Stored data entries
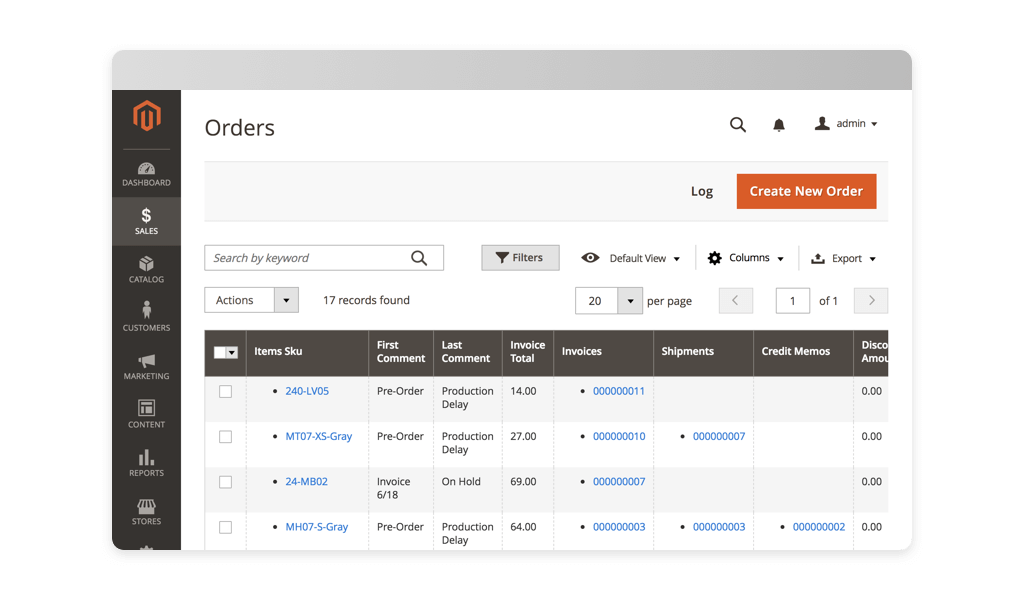Check the select-all checkbox in the grid header
Screen dimensions: 1024x600
(225, 352)
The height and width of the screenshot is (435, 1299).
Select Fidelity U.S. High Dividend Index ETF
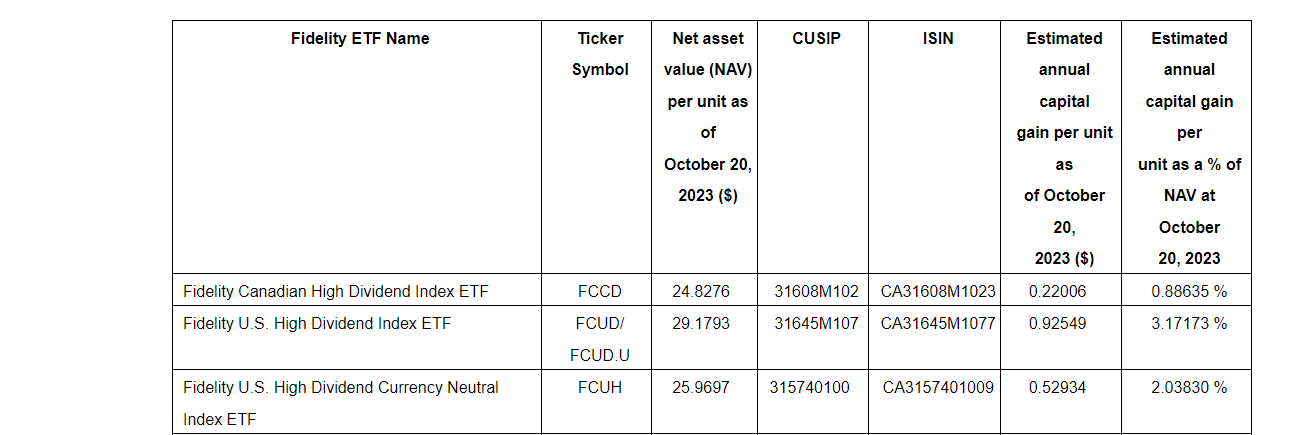[x=317, y=323]
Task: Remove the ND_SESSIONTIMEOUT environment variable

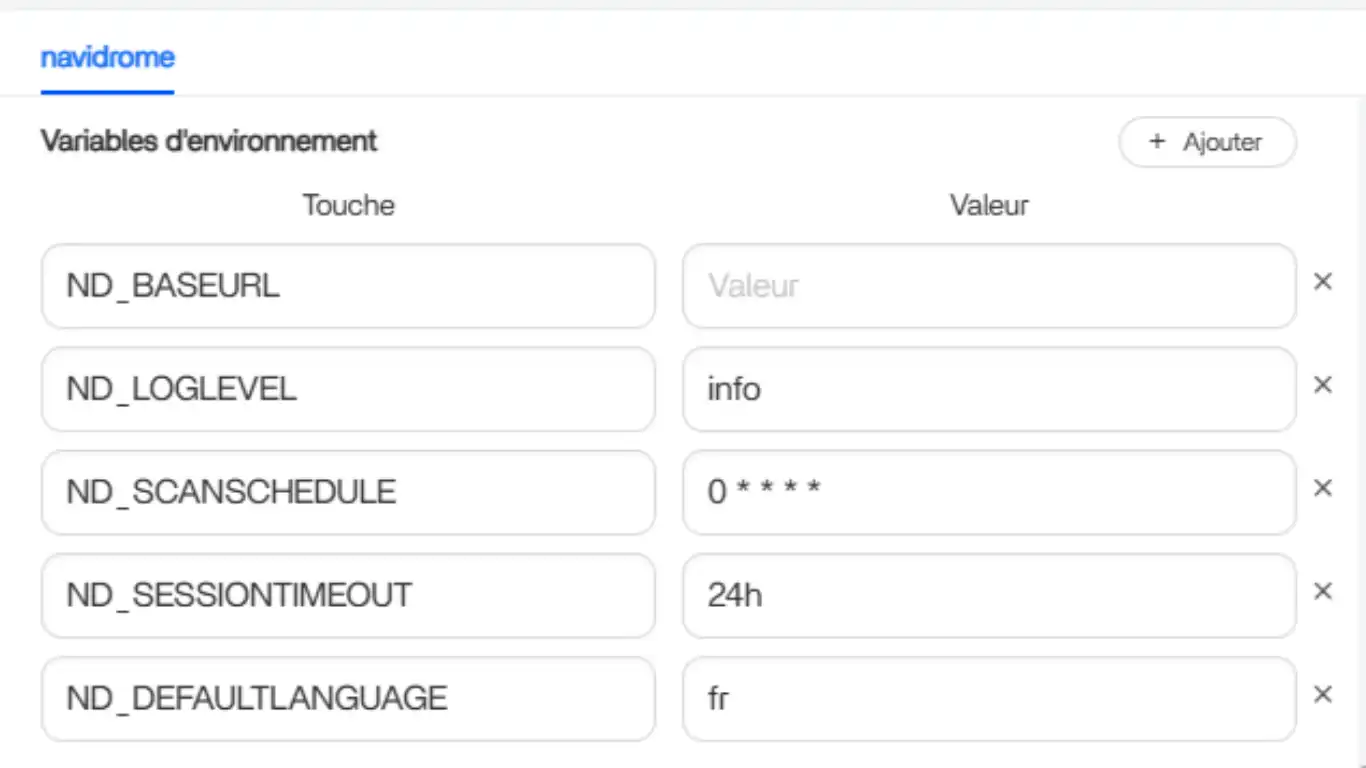Action: pos(1323,592)
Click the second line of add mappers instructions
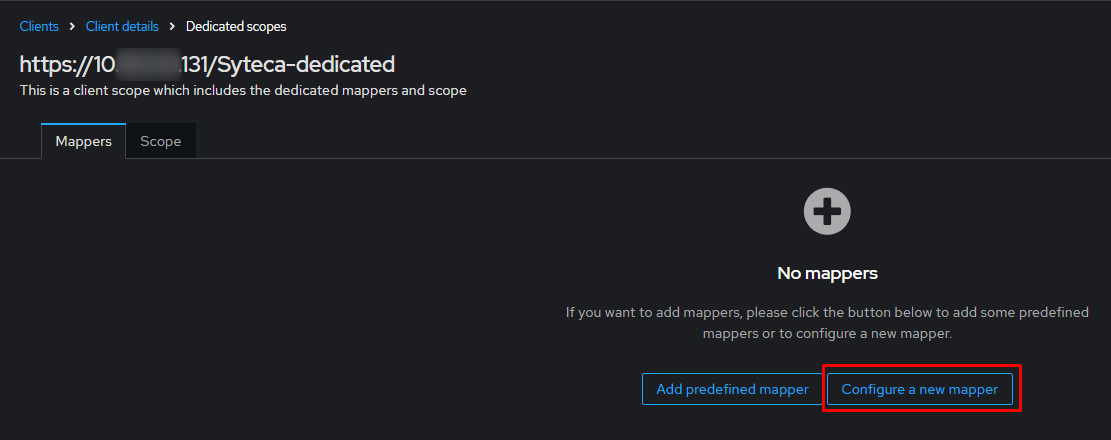1111x440 pixels. [x=827, y=333]
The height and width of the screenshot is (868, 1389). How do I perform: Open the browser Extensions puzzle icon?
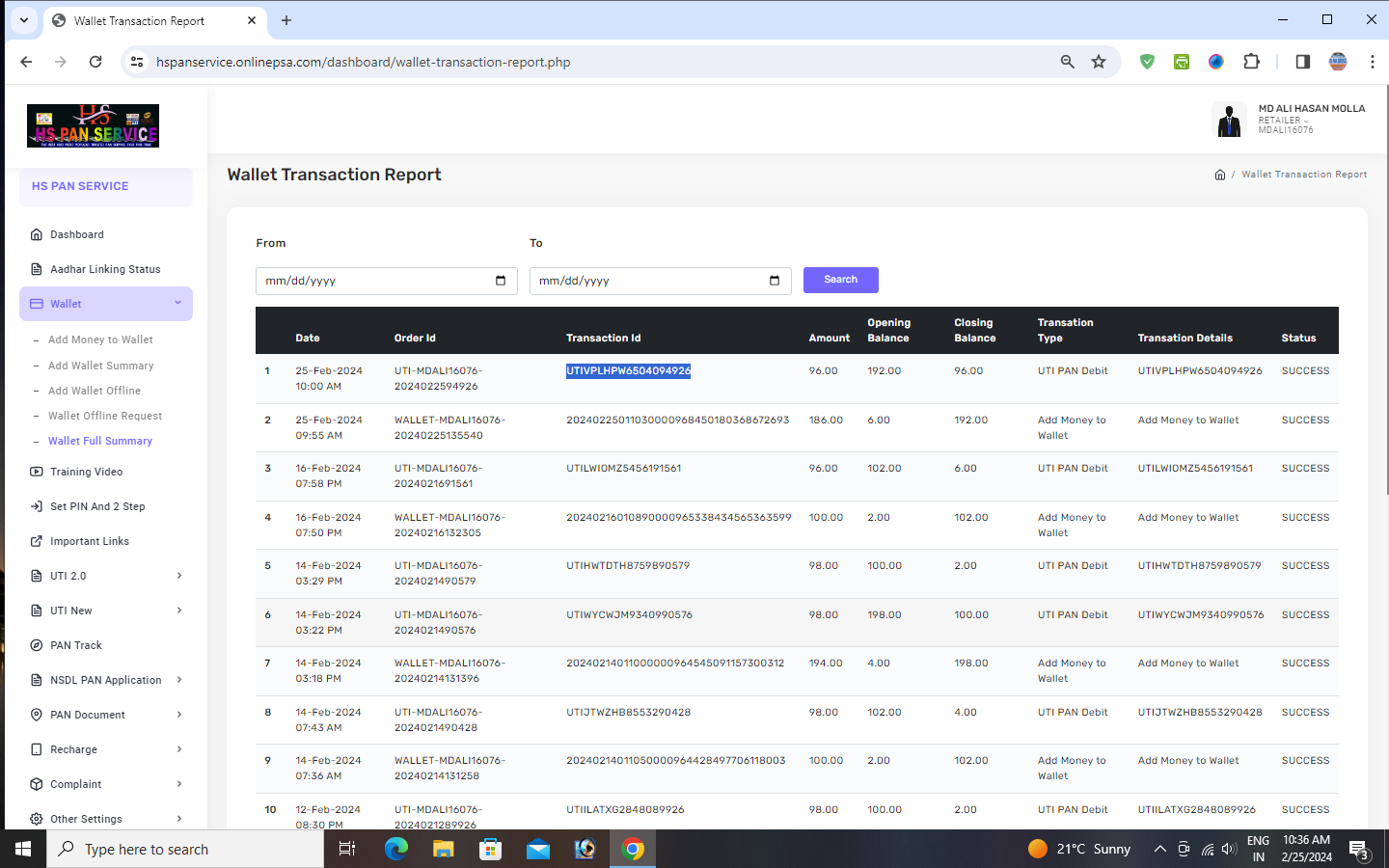(1251, 62)
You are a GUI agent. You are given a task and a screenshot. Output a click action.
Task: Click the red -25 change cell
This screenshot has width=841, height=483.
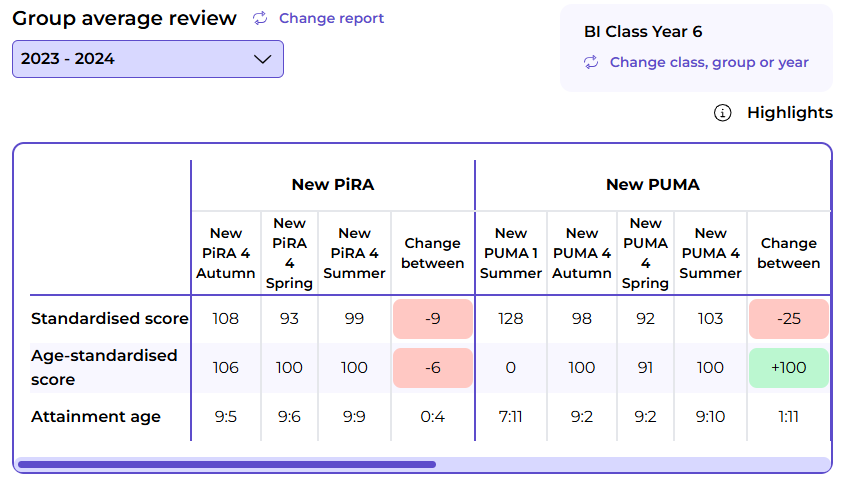pyautogui.click(x=788, y=319)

## Aim of the task
Nothing but the lines from the one containing "The height and width of the screenshot is (435, 1299)." through the last line of the records should appear in the copy, exactly as written and without pictures.

## Response to the task
The height and width of the screenshot is (435, 1299).
Select Fidelity U.S. High Dividend Index ETF
[x=317, y=323]
Task: Remove the ND_SESSIONTIMEOUT environment variable

Action: pos(1323,592)
Click the second line of add mappers instructions
1111x440 pixels. [x=827, y=333]
The height and width of the screenshot is (868, 1389). How do I perform: Open the browser Extensions puzzle icon?
(1251, 62)
You are a GUI agent. You are given a task and a screenshot. Output a click action.
Task: Click the red -25 change cell
This screenshot has width=841, height=483.
pyautogui.click(x=788, y=319)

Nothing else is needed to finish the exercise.